Anne de Rugy: Comme pour les absences justifiées, cela dépend de chaque enseignant et de chaque formation. Certains professeurs mettent l’intégralité de leur cours en ligne, d’autres ne le souhaitent pas. Cela dépend des choix pédagogiques de chacun et des formations concernées. En ce qui concerne les examens, une absence, même si elle est justifiée, reste pénalisante, qu’il s’agisse d’un congé menstruel ou de n’importe quel motif. Pour les examens, la deuxième session peut permettre des rattrapages, elle est là pour cela. Pour le contrôle continu cela dépend du fonctionnement de chaque formation.
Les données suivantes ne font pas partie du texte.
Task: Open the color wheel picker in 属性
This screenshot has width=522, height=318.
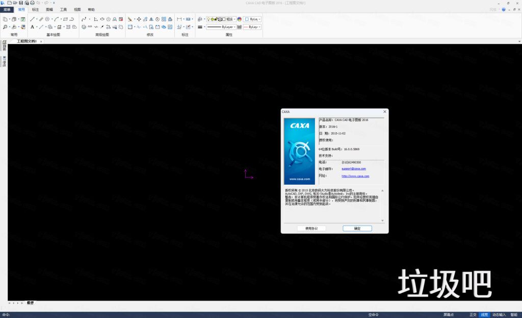Action: (x=240, y=19)
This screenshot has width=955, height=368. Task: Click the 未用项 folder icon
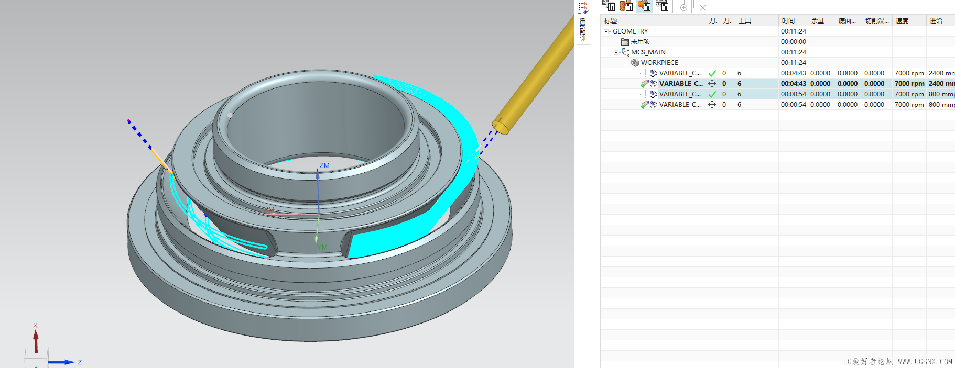[625, 42]
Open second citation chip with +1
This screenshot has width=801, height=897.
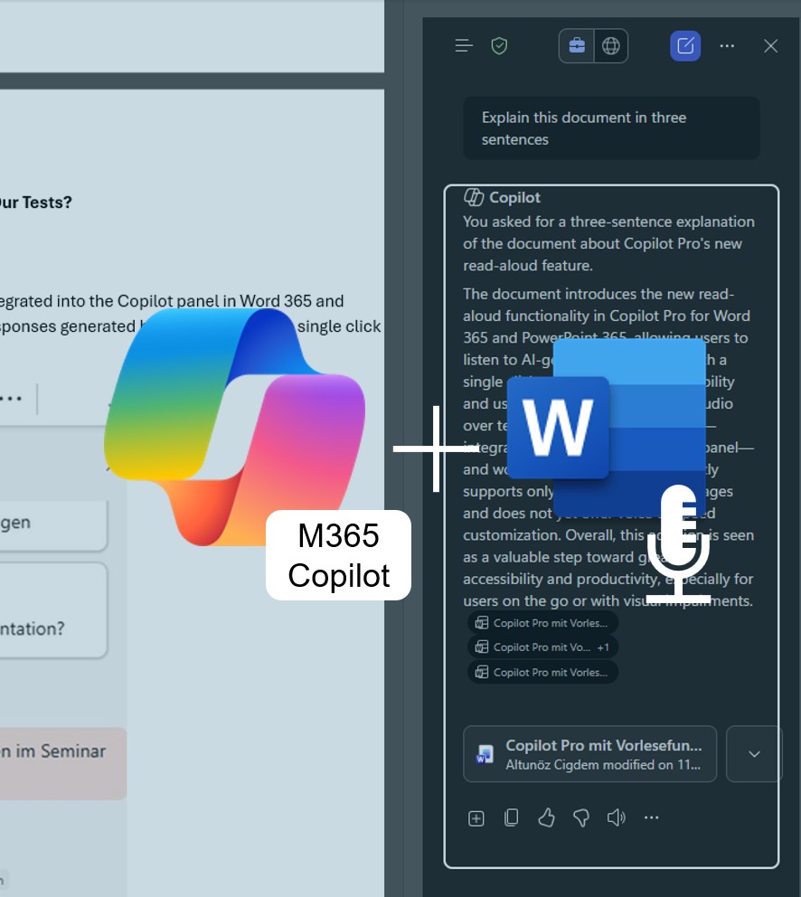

AJ : Y a-t-il eu des résistances à l’idée de ce congé ?
Anne de Rugy: Pas tellement. Il y a eu un très bon accueil au niveau des étudiants et étudiantes. L’assiduité est un sujet sensible pour certains enseignants mais ils ont compris l’intérêt du dispositif et sont conscients du problème des règles douloureuses. Les personnels de l’université lui ont également réservé un accueil favorable. Les difficultés rencontrées sont davantage d’ordre administratif : il faut une procédure pour recueillir les certificats, comptabiliser les absences, informer l’ensemble du corps enseignant.
AJ : On imagine difficilement qu’un tel congé aurait pu être mis en place il y a quelques années. Est-ce une petite révolution ?
Anne de Rugy : Oui, bien sûr. C’est d’abord une révolution symbolique. Mettre la question des règles dans l’espace public, c’est considérer qu’il s’agit d’une question collective, politique même. Avant, cela se gérait de manière individuelle. C’est une rupture avec la culture de l’indifférenciation qui régnait jusqu’alors à l’université. Quand je repense à mes années d’études, le sujet était invisibilisé à tel point qu’on ne nommait même pas les règles dans la sociabilité ordinaire, dans les interactions quotidiennes. On utilisait des métaphores ! On assiste à la reconnaissance d’une pathologie très répandue, particulièrement chez les jeunes femmes. Cela a un écho positif car cela parle à tout le monde. J’observe que les langues se délient. Tout le monde est vraiment touché, a fait cette expérience pour soi, pour ses proches ou ses filles et sait à quel point cela peut être invalidant. Désormais, les femmes osent le dire. Le secret médical est respecté, on peut bien sûr toujours avoir accès un parcours d’études aménagé pour endométriose comme cela existait déjà auparavant ou obtenir un congé médical sans mention de la pathologie. C’est un droit en plus, pas en moins !
AJ : Est-ce que le congé mis en place à Créteil inspire d’autres établissements ?
Anne de Rugy: Oui, cela a inspiré et donné lieu à des échanges au moment de sa mise en place avec un certain nombre d’universités qui ont fait de même, à Toulouse, à Bordeaux. D’autres universités y réfléchissent tout comme l’EPF en Île-de-France. Certaines universités préfèrent rester sur un modèle de justificatif médical classique mais le sujet est devenu visible.